- Opening Delimiter -

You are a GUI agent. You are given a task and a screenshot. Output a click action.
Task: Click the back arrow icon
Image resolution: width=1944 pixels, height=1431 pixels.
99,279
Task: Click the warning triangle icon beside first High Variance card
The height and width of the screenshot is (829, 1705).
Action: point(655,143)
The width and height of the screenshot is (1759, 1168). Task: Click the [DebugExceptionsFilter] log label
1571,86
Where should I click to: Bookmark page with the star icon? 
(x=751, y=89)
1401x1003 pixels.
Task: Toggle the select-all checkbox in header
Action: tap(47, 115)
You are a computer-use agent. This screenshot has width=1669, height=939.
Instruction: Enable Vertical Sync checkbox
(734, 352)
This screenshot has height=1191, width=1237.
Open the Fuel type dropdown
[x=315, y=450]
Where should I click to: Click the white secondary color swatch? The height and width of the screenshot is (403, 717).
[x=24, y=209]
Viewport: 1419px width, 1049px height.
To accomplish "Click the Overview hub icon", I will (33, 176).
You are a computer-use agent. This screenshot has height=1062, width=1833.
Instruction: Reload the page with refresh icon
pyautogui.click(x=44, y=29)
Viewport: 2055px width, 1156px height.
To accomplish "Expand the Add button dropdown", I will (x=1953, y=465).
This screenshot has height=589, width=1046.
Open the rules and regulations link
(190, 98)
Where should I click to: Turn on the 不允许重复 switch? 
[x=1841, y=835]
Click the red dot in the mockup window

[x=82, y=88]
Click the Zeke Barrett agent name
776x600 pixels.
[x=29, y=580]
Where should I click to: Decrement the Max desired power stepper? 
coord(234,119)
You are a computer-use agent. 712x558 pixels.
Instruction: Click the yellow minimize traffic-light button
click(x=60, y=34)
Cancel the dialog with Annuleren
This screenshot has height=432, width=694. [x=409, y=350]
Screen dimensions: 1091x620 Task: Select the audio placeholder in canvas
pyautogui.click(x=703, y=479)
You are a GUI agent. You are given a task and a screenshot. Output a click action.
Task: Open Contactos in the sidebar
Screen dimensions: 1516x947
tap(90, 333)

- Closing Delimiter -

WHAT THE TASK ASKS – Output the records above in their entirety, exactly.

REPLY –
You are a GUI agent. You are given a task and a screenshot. Output a click action.
Task: Click the back arrow icon
Image resolution: width=1944 pixels, height=1431 pixels.
99,279
Task: Click the warning triangle icon beside first High Variance card
The height and width of the screenshot is (829, 1705).
Action: point(655,143)
The width and height of the screenshot is (1759, 1168). Task: Click the [DebugExceptionsFilter] log label
1571,86
Where should I click to: Bookmark page with the star icon? 
(x=751, y=89)
1401x1003 pixels.
Task: Toggle the select-all checkbox in header
Action: tap(47, 115)
You are a computer-use agent. This screenshot has width=1669, height=939.
Instruction: Enable Vertical Sync checkbox
(734, 352)
This screenshot has height=1191, width=1237.
Open the Fuel type dropdown
[x=315, y=450]
Where should I click to: Click the white secondary color swatch? The height and width of the screenshot is (403, 717).
[x=24, y=209]
Viewport: 1419px width, 1049px height.
To accomplish "Click the Overview hub icon", I will (33, 176).
You are a computer-use agent. This screenshot has height=1062, width=1833.
Instruction: Reload the page with refresh icon
pyautogui.click(x=44, y=29)
Viewport: 2055px width, 1156px height.
To accomplish "Expand the Add button dropdown", I will (x=1953, y=465).
This screenshot has height=589, width=1046.
Open the rules and regulations link
(190, 98)
Where should I click to: Turn on the 不允许重复 switch? 
[x=1841, y=835]
Click the red dot in the mockup window

[x=82, y=88]
Click the Zeke Barrett agent name
776x600 pixels.
[x=29, y=580]
Where should I click to: Decrement the Max desired power stepper? 
coord(234,119)
You are a computer-use agent. 712x558 pixels.
Instruction: Click the yellow minimize traffic-light button
click(x=60, y=34)
Cancel the dialog with Annuleren
This screenshot has height=432, width=694. [x=409, y=350]
Screen dimensions: 1091x620 Task: Select the audio placeholder in canvas
pyautogui.click(x=703, y=479)
You are a GUI agent. You are given a task and a screenshot. Output a click action.
Task: Open Contactos in the sidebar
Screen dimensions: 1516x947
tap(90, 333)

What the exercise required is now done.